BEGIN Extracted data

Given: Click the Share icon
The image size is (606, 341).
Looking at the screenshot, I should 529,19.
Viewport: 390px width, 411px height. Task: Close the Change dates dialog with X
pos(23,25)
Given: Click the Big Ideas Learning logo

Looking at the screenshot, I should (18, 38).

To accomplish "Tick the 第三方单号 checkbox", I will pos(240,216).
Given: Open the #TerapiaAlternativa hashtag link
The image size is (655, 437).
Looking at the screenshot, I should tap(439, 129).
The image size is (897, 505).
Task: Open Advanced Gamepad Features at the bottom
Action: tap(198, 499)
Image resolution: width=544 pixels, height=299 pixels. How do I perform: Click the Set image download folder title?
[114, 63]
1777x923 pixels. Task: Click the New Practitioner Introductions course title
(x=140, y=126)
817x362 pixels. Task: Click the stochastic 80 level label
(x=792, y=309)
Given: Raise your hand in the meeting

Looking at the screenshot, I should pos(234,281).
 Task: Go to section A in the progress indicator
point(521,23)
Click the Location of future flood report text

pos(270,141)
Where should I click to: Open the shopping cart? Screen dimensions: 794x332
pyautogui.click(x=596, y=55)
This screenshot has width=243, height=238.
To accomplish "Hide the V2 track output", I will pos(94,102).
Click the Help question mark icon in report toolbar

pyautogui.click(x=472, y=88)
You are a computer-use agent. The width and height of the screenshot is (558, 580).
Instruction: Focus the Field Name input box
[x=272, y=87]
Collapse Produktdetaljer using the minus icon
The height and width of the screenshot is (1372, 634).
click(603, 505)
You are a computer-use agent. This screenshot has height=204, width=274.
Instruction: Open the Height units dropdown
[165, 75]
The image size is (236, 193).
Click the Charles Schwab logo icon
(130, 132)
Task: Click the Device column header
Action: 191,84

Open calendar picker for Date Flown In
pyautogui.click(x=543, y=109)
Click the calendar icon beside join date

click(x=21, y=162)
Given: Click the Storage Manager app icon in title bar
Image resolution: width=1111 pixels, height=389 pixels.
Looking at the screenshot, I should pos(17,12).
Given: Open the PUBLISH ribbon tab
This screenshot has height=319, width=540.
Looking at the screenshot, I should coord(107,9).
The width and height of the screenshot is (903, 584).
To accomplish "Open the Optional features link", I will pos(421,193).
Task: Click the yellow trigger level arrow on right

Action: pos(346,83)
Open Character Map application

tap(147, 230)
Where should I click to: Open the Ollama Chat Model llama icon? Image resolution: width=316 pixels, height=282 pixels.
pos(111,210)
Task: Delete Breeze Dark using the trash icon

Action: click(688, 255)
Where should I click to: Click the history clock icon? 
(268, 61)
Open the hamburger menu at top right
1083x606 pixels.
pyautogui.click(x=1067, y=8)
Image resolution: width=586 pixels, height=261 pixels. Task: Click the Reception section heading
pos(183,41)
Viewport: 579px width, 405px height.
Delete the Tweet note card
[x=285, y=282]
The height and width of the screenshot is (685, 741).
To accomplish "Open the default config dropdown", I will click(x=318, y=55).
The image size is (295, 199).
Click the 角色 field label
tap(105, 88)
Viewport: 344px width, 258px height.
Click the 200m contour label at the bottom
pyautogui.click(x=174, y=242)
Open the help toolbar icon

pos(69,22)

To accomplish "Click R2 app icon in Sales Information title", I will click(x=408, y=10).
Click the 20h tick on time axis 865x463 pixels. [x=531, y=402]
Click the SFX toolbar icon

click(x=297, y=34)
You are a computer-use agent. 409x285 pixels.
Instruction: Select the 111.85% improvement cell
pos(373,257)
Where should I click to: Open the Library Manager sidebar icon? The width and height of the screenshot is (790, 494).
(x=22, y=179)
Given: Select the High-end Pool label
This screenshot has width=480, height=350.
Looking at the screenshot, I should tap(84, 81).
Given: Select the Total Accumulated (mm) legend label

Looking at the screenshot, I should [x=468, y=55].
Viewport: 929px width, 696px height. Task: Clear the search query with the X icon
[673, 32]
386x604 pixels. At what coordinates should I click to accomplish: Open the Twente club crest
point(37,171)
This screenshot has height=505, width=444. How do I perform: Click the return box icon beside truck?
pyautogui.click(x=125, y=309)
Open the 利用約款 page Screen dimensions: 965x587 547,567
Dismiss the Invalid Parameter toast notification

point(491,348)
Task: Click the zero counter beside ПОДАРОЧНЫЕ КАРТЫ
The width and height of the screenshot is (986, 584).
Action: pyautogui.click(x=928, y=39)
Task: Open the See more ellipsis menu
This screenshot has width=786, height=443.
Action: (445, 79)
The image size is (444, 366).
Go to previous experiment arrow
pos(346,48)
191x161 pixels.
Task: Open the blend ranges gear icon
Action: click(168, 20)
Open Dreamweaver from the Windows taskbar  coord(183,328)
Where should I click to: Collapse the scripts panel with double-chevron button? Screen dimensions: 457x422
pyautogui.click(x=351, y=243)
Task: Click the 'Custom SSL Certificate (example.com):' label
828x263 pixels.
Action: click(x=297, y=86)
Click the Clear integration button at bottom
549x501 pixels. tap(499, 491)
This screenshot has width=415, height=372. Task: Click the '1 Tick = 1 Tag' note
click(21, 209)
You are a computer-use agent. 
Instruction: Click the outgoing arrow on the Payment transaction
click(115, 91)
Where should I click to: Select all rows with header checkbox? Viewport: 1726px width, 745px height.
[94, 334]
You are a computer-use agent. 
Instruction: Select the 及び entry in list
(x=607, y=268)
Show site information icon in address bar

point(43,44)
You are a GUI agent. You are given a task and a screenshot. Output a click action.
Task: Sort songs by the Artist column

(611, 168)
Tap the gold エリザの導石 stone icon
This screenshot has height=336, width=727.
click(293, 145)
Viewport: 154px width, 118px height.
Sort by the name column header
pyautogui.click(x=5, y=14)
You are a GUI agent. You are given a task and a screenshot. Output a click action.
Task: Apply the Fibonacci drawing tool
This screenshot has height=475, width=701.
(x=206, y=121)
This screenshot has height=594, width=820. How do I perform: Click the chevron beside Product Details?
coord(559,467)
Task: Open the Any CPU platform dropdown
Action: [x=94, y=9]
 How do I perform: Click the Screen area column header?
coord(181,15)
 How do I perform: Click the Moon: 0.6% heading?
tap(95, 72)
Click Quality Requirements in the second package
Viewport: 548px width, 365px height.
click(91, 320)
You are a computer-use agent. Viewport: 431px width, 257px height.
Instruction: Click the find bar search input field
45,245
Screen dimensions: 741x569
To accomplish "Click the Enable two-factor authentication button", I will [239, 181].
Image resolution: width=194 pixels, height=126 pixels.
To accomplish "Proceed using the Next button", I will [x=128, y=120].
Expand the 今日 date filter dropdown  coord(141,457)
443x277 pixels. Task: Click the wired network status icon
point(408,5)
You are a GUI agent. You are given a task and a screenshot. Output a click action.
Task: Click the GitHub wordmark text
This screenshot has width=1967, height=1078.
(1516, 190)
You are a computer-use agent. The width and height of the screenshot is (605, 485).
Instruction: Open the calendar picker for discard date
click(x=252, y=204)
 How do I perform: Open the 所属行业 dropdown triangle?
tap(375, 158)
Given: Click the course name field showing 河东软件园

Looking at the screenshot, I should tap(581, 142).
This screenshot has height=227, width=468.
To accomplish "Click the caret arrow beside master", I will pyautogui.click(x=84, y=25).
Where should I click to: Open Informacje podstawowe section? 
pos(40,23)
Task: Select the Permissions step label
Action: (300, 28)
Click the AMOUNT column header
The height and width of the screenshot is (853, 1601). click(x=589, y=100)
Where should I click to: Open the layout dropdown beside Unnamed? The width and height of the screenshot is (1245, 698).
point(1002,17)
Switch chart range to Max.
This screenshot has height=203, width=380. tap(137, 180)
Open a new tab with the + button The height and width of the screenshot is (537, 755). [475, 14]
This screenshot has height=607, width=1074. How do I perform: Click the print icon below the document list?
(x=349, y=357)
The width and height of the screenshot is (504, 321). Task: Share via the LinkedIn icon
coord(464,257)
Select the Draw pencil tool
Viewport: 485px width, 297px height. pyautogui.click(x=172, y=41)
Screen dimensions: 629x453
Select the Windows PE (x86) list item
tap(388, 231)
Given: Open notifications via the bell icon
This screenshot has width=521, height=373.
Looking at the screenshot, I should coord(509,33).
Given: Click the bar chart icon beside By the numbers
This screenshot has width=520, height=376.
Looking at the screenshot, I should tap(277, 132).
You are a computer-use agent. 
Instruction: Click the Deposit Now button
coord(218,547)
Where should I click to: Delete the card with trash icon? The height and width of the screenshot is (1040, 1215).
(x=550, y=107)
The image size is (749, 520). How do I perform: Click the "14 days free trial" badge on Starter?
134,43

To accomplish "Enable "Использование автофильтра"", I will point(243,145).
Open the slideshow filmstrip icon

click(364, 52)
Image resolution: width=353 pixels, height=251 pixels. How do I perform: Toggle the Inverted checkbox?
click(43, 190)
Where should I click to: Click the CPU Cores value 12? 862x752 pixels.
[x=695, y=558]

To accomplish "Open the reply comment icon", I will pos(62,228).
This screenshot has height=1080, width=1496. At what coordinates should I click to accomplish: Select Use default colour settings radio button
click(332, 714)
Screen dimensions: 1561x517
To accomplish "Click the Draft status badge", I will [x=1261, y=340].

END Extracted data

▶ What you need to do:
The expected answer is an exact copy of the lines above, beginning at the line with "This screenshot has width=1967, height=1078." and ending at the line with "Given: Click the bar", with both ends in.

▶ Response to this task:
This screenshot has width=1967, height=1078.
(1516, 190)
You are a computer-use agent. The width and height of the screenshot is (605, 485).
Instruction: Open the calendar picker for discard date
click(x=252, y=204)
 How do I perform: Open the 所属行业 dropdown triangle?
tap(375, 158)
Given: Click the course name field showing 河东软件园

Looking at the screenshot, I should tap(581, 142).
This screenshot has height=227, width=468.
To accomplish "Click the caret arrow beside master", I will pyautogui.click(x=84, y=25).
Where should I click to: Open Informacje podstawowe section? 
pos(40,23)
Task: Select the Permissions step label
Action: (300, 28)
Click the AMOUNT column header
The height and width of the screenshot is (853, 1601). click(x=589, y=100)
Where should I click to: Open the layout dropdown beside Unnamed? The width and height of the screenshot is (1245, 698).
point(1002,17)
Switch chart range to Max.
This screenshot has height=203, width=380. tap(137, 180)
Open a new tab with the + button The height and width of the screenshot is (537, 755). [475, 14]
This screenshot has height=607, width=1074. How do I perform: Click the print icon below the document list?
(x=349, y=357)
The width and height of the screenshot is (504, 321). Task: Share via the LinkedIn icon
coord(464,257)
Select the Draw pencil tool
Viewport: 485px width, 297px height. pyautogui.click(x=172, y=41)
Screen dimensions: 629x453
Select the Windows PE (x86) list item
tap(388, 231)
Given: Open notifications via the bell icon
This screenshot has width=521, height=373.
Looking at the screenshot, I should coord(509,33).
Given: Click the bar chart icon beside By the numbers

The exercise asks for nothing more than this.